There is much debate in the dance world about the "true" definition of dance. Is a competition piece made up of mostly tumbling tricks considered dance? What about the dozens of social dances that spring up each year from music culture? Does it hold up as dance when contrasted against a full-length ballet or a contemporary dance exposition in silence? Of course, the answer is yes. All of these things are dance, because someone moved and said it was so.To attempt and define dance as an "umbrella term" is all but impossible, but to define dance for oneself is absolutely crucial to understanding the art form. No one moves about in their daily life exactly the same way, and so it is with dance. Everyone holds a different definition. Many dancers experience the same "side effects" of dance (euphoria, self-confidence, clarity, etc.) but the experience is unique to everyone who gets the chance to dance!
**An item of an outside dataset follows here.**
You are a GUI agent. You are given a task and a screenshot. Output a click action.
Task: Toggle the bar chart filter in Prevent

I did not begin dance training with any idea that it would become my major in college or a way to make a living. My mother enrolled me in my local dance studio because travel gymnastics would've been ridiculously expensive. My 10-year-old brain could have never imagined the way her 21-year old self would *still* love to spin and jump and feel like a fairy princess!
I remember the day I decided I wanted to invest in movement forever. I was 13, and one of my ballet classes was rehearsing our piece for the annual recital. Some of the moms were watching, and as I was twirling about in typical water sprite fashion, I saw one of them point to me and say, "She should keep doing that. It's obvious how much she loves it." And so in the middle of that dance, I told myself I would. It meant the world to me that I wanted something and someone else wanted it for me too.
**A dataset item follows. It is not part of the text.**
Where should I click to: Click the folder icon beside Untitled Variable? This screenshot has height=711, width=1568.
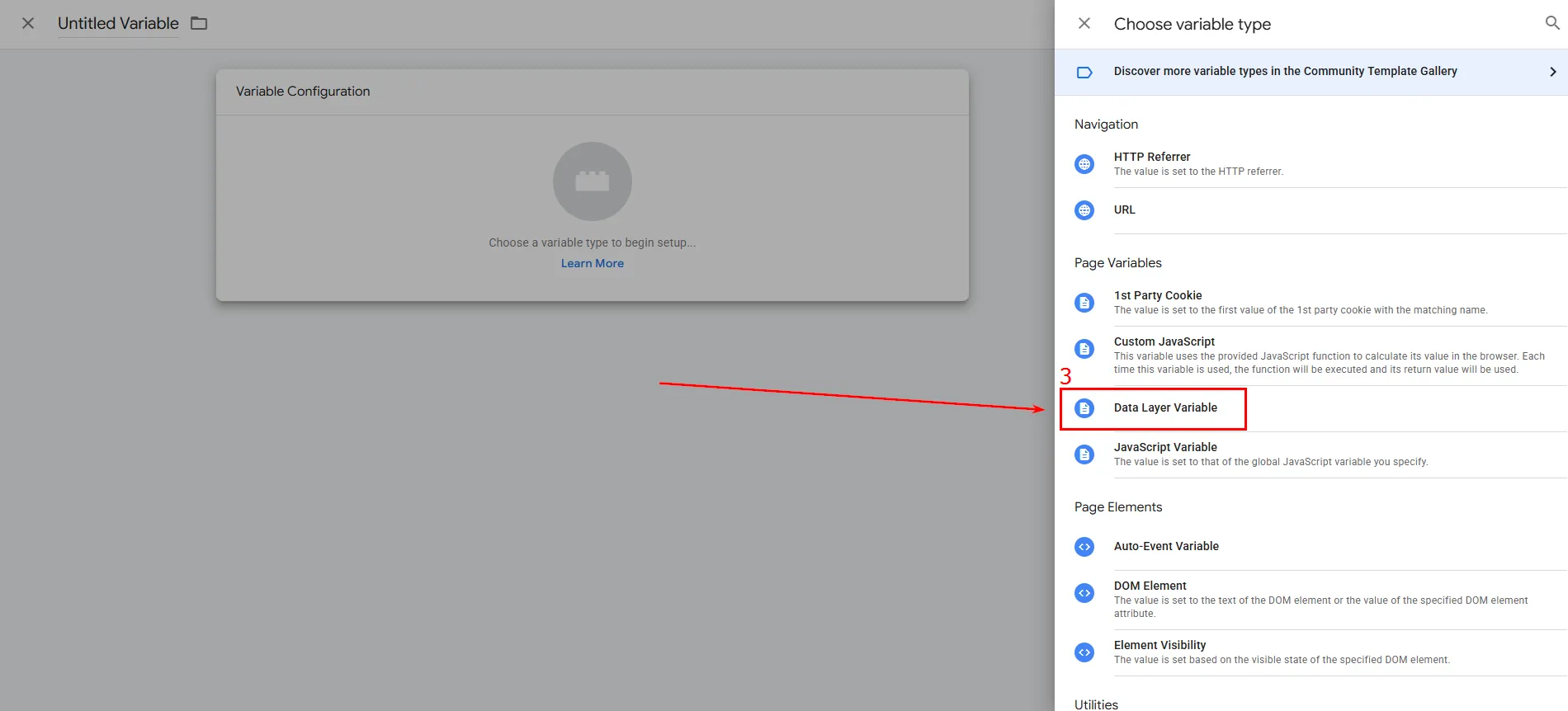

After about 13 years of dance training and performance in a wide variety of styles ranging from liturgical to afro-fusion, I can confidently state what dance means to me. Movement is where I feel the most connected with my raw, unbounded spirit. When my body is in motion, I do not feel it necessary to abide by conventional social cues that don't make sense to me or mask what it is that I want or need. I have only achieved this freedom because of hard, sometimes grueling training, but the openness in expression you receive as a reward is undeniably worth it for me. This is a feeling I can only attribute to dance. I do not experience such exploration and depth in my daily life because it simply isn't acceptable or appreciated in many areas of society. This is why for me and most other movers, dance is therapy. (This is not to say you should neglect attending therapy and just dance instead!) But the therapeutic effects of allowing your physical body to tell stories are very real and incredibly fulfilling.
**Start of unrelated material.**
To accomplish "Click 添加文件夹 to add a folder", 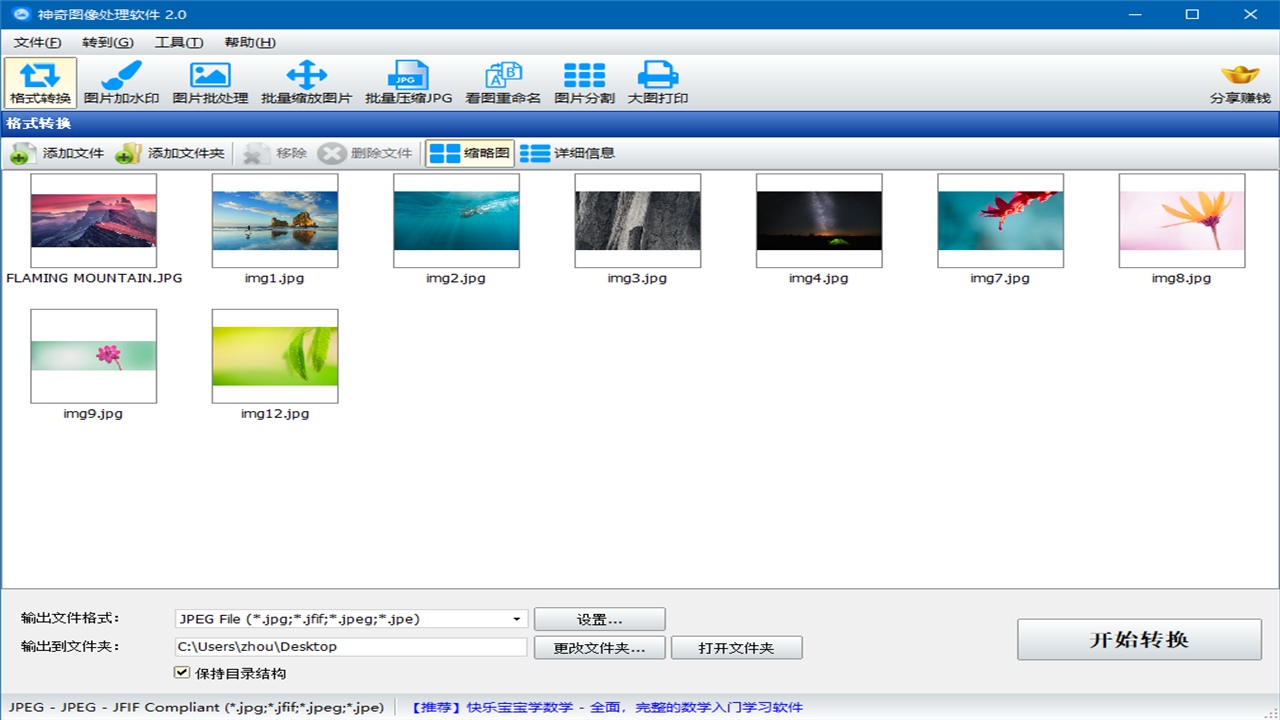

That is why I continue. At 10 years old, I came for the exercise, but I stayed for the storytelling. Nothing makes me happier than hearing the audience after a performance buzzing with ideas about what the narratives in the different pieces meant to them. Sometimes, choreography is abstract and almost too nebulous to pinpoint, and other times, it's very self-explanatory. But either way, the goal of all dance remains the same: to bring life and joy to both dancer and audience. If I can forever chase that goal, I'll be content with what my future holds.